More precise information about the cause of the problem was obtained by examining the DSC measurements in more detail. As is frequently the case in routine DSC analysis, the melting point was used for polymer identification. A polymer, of course, melts over a rather wide temperature range. The melting point is defined as the peak maximum (the so-called peak temperature) of the melting peak and is used to characterize the polymer. It is assumed that different types of polymers exhibit different melting points. In practice, processed polymeric materials often show slightly different melting points as a direct result of production conditions.

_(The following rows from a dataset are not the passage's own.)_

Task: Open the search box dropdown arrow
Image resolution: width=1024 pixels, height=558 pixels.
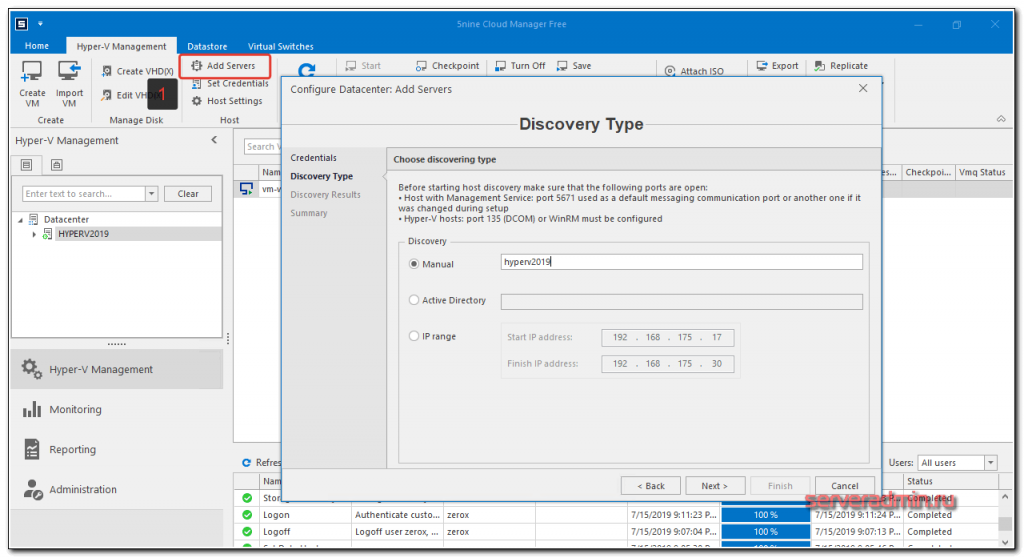Action: click(x=151, y=194)
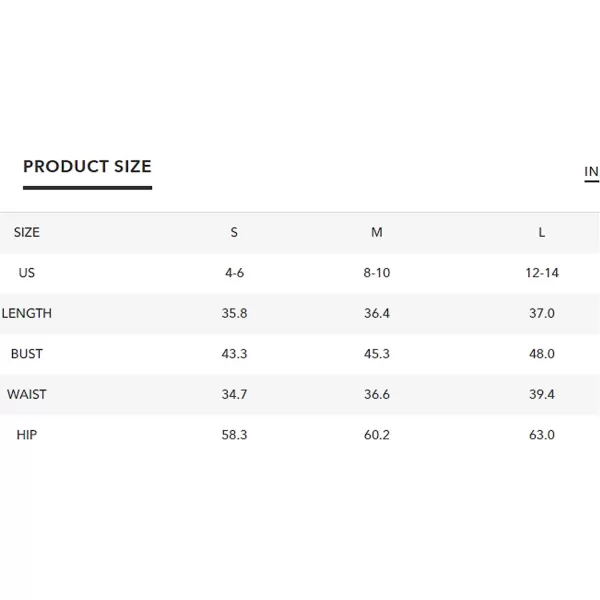Click the LENGTH row label
The height and width of the screenshot is (600, 600).
coord(27,313)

The sample is therefore usually cooled under defined conditions and the second heating measurement used to identify the material.

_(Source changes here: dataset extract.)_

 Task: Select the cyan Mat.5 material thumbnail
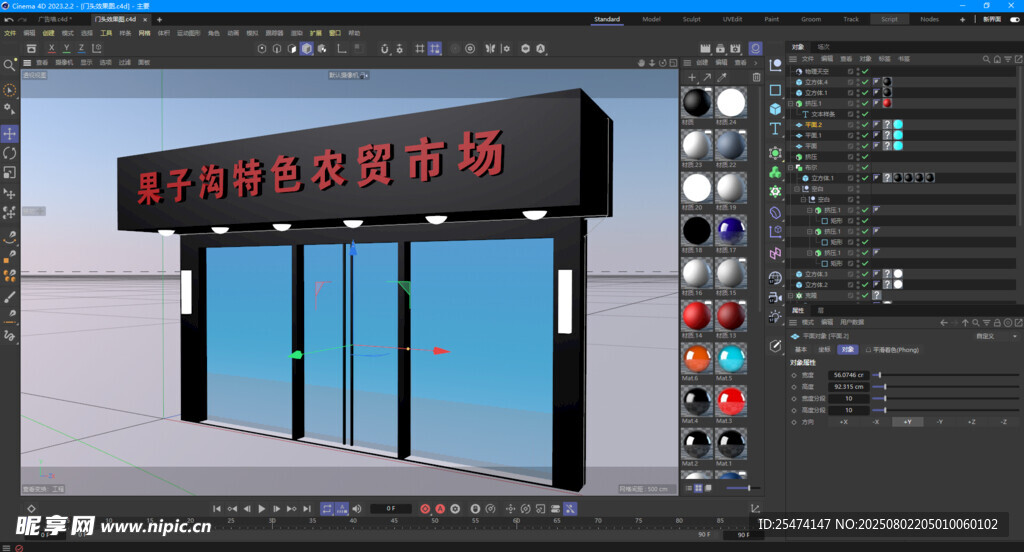(730, 359)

In the present case, the heating and cooling measurements were performed at 10 K/min in the temperature range 30−220 °C. The sample mass was about 10 mg. The measurement curves of the second heating runs are shown in Figure 1. It can be seen that the peak temperatures of the good (Tm = 166.8 °C) and bad quality material (Tm = 166.1 °C) are practically the same. Effectively, there is no difference between the melting points of the two materials.

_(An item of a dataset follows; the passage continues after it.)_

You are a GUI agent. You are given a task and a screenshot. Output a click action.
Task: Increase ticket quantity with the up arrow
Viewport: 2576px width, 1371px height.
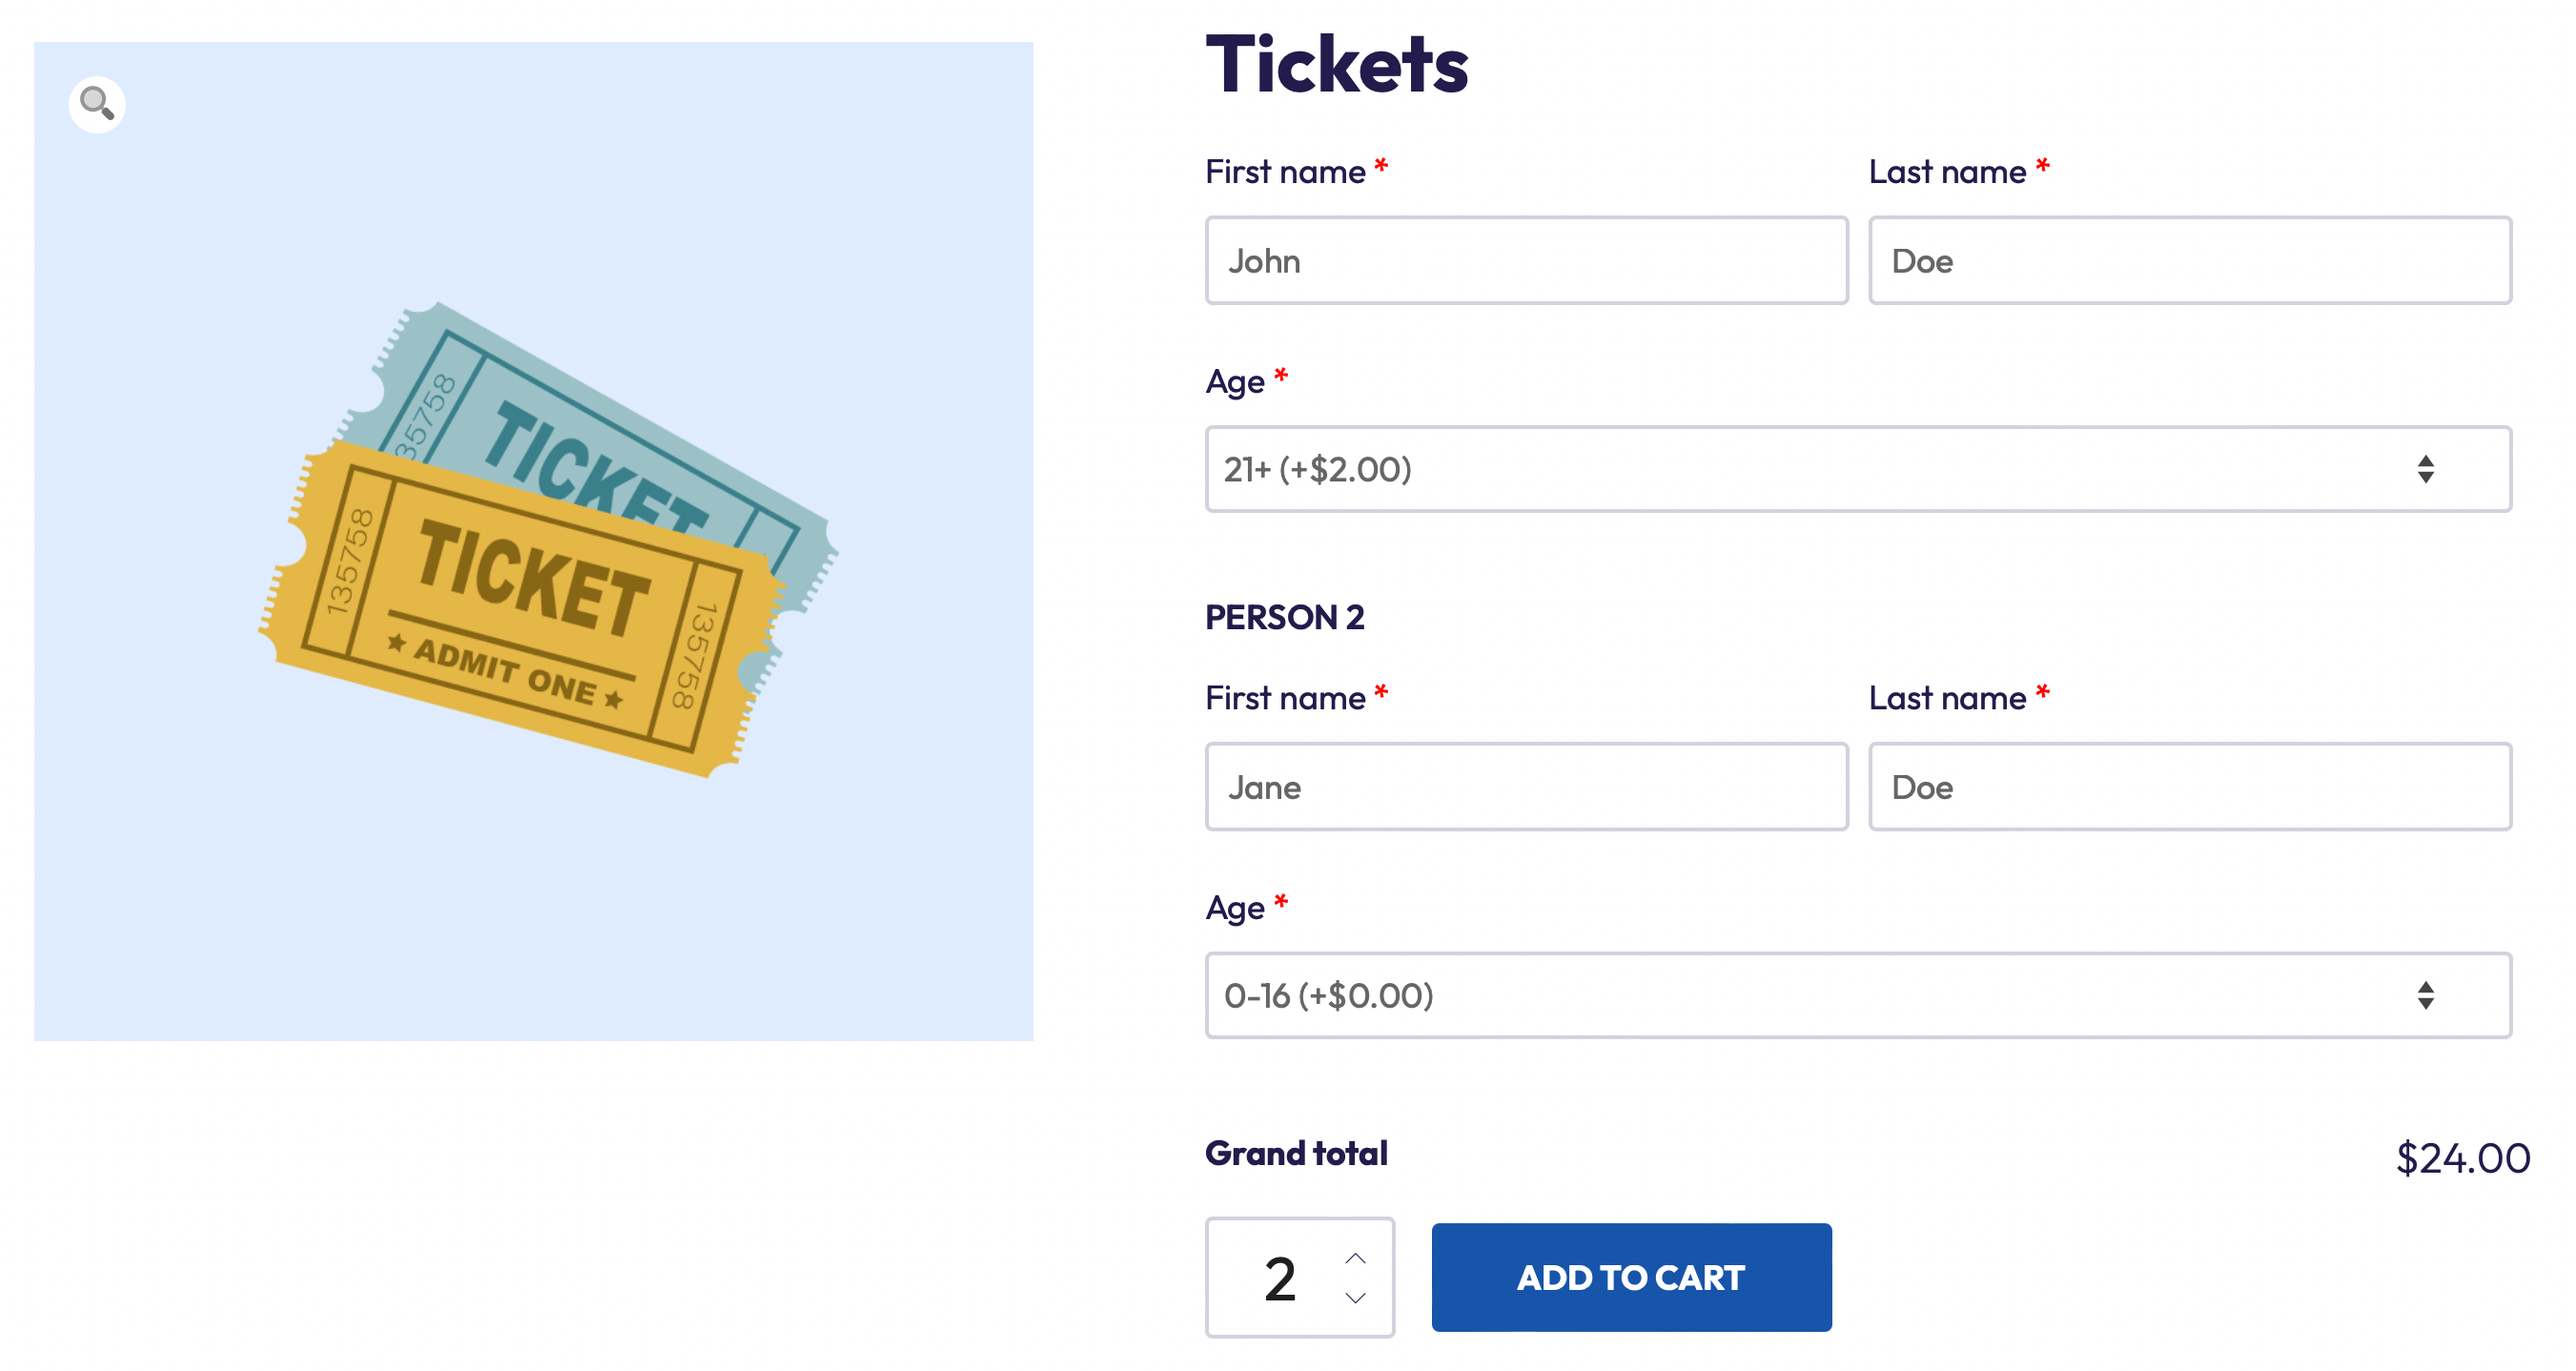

DSC of plain bearing materials 

 

Enthalpy of Fusion

The DSC measures not only the characteristic melting point but also the enthalpy of fusion, ΔH. This quantity is obtained by integrating the area under the melting peak. In this case, evaluation of the melting peaks yielded values of 178 J/g for the good quality material and 88 J/g for the bad quality material. This result shows that the two bearings are in fact made of different materials. Possible reasons for the different enthalpies of fusion could be 

  • the use of different polymers or
  • the use of a filled polymer for the bad bearing

A DSC measurement alone cannot distinguish between these two possibilities. However, the values obtained for the melting point and the enthalpy of fusion point to the possible types of polymer involved. 

If the filler content is insignificant, the two values Tm = 166 °C and ΔH = 88 J/g are typical for polypropylene (PP). Another polymer that melts in the same temperature range and that typically has an enthalpy of fusion of about 160 to 180 J/g is polyoxymethylene (POM). The melting point of pure POM is about 10 K above the measured value. However, materials are often used that have been modified through copolymerization. The melting points of such materials are somewhat lower and agree well with the measured values. Copolymerization also improves the mechanical properties of the POM. In summary, the results of the DSC measurements lead one to think that the bad quality material is PP and the good quality material POM. 

 

TGA Analysis

This possibility can be confirmed by measuring the filler content of the two materials using TGA. A METTLER TOLEDO TGA/DSC 1 instrument was used for these experiments. Samples of about 5 mg were heated from 40 to 800 °C at 20 K/min. At 600 °C, the reactive gas was switched from nitrogen (inert) to synthetic air (oxidative). The possible vaporization of volatile components and the degradation of the polymer are measured as steps in the TGA weight loss curve. 

Conclusions

The measurement data obtained from the DSC and TGA measurements is summarized in Table 1.

The conclusion from these results is that the bad quality material is polypropylene (PP), a low-cost plastic whose mechanical properties are not adequate for this particular application.

The degradation temperature and the enthalpy of fusion indicate that the good quality material is polyoxymethylene (POM). For a homopolymerizate, the melting point is about 10 K too low. The material is therefore most probably a copolymerizate based on POM. These materials have exceptionally favorable mechanical properties such as hardness and strength, good surface hardness, a low coefficient of friction and low abrasion, and good dimensional stability.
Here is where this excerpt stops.